● Your objective: The lines to repeat are those below from the one containing "Instruction: Click the" down to the one containing "Given: Go to", both included; reproduce them exactly and nothing else.

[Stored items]
***

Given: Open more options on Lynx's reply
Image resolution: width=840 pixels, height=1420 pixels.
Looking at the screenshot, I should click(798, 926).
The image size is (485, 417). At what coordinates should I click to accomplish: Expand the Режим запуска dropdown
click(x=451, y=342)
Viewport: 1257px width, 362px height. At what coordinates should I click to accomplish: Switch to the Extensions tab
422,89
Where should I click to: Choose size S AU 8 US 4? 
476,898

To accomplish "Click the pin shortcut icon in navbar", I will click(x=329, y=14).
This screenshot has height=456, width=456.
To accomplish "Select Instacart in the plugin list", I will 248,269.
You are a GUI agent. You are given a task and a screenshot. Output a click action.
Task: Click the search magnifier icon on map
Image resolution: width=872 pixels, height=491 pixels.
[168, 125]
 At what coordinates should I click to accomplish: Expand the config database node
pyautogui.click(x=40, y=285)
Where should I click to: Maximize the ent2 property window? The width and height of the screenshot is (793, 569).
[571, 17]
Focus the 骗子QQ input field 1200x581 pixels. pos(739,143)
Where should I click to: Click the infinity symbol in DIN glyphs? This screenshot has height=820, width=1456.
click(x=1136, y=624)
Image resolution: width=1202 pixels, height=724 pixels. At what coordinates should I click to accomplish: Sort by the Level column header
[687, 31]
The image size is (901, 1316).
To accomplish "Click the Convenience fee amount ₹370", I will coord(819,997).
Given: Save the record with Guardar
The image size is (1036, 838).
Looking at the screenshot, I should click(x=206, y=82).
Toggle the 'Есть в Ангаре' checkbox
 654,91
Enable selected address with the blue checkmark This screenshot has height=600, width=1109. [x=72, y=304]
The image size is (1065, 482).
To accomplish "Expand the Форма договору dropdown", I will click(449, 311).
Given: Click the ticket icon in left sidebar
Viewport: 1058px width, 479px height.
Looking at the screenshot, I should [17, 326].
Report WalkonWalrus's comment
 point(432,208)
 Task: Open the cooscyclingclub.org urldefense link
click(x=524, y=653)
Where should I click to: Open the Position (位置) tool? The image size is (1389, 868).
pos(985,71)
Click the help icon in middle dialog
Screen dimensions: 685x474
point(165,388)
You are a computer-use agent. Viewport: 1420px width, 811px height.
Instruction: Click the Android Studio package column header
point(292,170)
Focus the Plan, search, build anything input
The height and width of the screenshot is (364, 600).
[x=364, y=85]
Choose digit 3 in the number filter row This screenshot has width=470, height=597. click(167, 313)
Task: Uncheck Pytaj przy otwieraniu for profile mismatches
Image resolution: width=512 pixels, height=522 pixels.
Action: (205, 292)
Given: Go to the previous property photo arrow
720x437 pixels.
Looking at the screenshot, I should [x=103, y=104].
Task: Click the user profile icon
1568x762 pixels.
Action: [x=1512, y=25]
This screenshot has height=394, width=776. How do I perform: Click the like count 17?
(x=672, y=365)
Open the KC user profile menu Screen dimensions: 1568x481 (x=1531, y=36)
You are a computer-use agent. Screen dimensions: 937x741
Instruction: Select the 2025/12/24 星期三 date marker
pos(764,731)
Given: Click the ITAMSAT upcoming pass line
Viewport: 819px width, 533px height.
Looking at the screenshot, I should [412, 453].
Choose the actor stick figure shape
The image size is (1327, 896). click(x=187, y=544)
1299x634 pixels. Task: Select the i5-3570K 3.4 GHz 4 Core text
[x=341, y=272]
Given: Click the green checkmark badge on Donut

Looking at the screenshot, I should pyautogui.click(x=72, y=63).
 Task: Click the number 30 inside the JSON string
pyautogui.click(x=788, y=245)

***

● Your solution:
Instruction: Click the Android Studio package column header
point(292,170)
Focus the Plan, search, build anything input
The height and width of the screenshot is (364, 600).
[x=364, y=85]
Choose digit 3 in the number filter row This screenshot has width=470, height=597. click(167, 313)
Task: Uncheck Pytaj przy otwieraniu for profile mismatches
Image resolution: width=512 pixels, height=522 pixels.
Action: (205, 292)
Given: Go to the previous property photo arrow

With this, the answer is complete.